报告题目:scDMV: A zero-one inflated beta mixture modeling strategy for differential methylation analysis with single-cell bisulfite sequencing data
报告时间:2023年6月27日(周二)上午9:00-10:00
报告链接:https://meeting.tencent.com/dm/X0BfLGDqx6AO
腾讯会议:915 598 707
报告摘要:The whole genome bisulfite sequencing has been the gold standard of DNA methylation detection at single-nucleotide resolution on a genome-wide scale. Traditionally, sequencing methods can only get the average expression level of many cells and therefore ignore heterogeneity among individual cells. To observe the multilayered status of single cells, single-cell bisulfite sequencing (scBS-seq) technologies have been rapidly developed and proven to be an effective and powerful tool in identification of differentially methylated region (DMR). However, DMR recognition with scBS-seq has low precision accuracy since data are often sparse and have excess zeros and ones, due to the relatively low sequencing depth and low coverage. A new differential methylation analysis approach that can well accommodate the special features of such data and enhance recognition accuracy is most desirable. A new beta mixture approach (scDMV) that incorporates excess zeros and ones and allows low-input sequencing is proposed for single-cell bisulfite sequencing data to analyze methylation differences between samples from different groups for a site or region. Compared with several alternative methods, the scDMV approach performs favorably in terms of both sensitivity and precision and also has a good control of the false positive rate as shown in our extensive simulation studies. In real data applications, we also find that scDMV method exhibits higher precision and sensitivity in identifying differentially methylation regions, even for low-input samples. Furthermore, scDMV can delineate important information that is missed by other methods for GO enrichment analysis with single cell whole genome sequencing data. scDMV is available as an R package along with the tutorial at https://github.com/PLX-m/scDMV.

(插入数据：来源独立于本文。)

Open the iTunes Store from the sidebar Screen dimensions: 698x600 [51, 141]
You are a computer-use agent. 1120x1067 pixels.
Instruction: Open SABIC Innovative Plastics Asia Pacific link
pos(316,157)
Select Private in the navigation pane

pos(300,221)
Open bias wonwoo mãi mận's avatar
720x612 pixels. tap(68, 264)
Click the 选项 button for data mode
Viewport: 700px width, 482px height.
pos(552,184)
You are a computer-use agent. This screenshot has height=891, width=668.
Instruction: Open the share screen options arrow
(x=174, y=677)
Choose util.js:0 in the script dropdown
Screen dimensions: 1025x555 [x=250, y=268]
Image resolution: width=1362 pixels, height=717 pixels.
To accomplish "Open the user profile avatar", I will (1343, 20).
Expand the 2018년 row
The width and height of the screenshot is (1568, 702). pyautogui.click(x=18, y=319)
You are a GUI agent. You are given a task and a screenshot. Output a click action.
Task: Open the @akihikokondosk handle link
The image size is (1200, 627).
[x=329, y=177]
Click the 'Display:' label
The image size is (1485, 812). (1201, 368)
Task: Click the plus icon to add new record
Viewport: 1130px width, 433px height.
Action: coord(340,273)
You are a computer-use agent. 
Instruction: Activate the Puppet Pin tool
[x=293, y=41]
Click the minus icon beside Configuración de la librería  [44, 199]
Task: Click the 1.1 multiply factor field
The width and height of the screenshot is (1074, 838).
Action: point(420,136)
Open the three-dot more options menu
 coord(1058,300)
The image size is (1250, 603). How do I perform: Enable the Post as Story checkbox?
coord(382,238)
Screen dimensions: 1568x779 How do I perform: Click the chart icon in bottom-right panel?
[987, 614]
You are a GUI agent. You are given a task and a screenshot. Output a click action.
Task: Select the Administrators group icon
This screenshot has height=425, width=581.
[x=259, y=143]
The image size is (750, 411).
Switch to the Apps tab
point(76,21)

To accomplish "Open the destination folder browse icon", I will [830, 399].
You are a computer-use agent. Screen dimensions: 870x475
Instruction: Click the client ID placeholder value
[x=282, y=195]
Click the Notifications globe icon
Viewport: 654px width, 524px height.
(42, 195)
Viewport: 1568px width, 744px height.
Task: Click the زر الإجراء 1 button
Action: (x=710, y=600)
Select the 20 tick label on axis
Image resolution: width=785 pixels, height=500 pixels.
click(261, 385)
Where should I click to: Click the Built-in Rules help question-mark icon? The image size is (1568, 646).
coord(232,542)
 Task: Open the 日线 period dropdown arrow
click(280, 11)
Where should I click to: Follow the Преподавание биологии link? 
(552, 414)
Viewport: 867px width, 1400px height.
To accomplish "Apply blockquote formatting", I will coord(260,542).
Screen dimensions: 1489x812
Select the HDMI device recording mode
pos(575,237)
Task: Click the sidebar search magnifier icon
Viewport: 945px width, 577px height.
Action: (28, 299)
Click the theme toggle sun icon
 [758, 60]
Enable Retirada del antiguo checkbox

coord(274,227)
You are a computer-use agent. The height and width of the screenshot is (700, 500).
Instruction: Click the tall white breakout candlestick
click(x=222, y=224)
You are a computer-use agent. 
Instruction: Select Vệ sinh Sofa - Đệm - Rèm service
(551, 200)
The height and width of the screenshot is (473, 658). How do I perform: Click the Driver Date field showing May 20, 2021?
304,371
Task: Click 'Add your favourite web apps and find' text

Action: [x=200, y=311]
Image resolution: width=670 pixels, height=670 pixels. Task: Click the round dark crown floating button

报告人简介:周彦,深圳大学数学与统计学院特聘研究员,博士生导师。2015年美国伊利诺伊大学香槟分校从事博士后研究,后入职深圳大学。先后多次访问香港大学、香港浸会大学和香港城市大学等。主要从事生物统计和机器学习等方面的研究。获得深圳市孔雀计划奖励C类和“南山区领航人才”。主持国家面上项目、国家青年项目等数项。以第一作者身份在Genome Research(影响因子:14.38),Bioinformatics(影响因子:7.38),Statistics in Medicine等国际顶级期刊上发表高水平SCI论文近40篇。单篇最高引用次数150多次。目前任广东省高等学校教学指导委员会委员、中国现场统计协会理事、广东省现场统计协会副理事长和常务理事和中国环境资源统计协会和教育统计协会常务理事。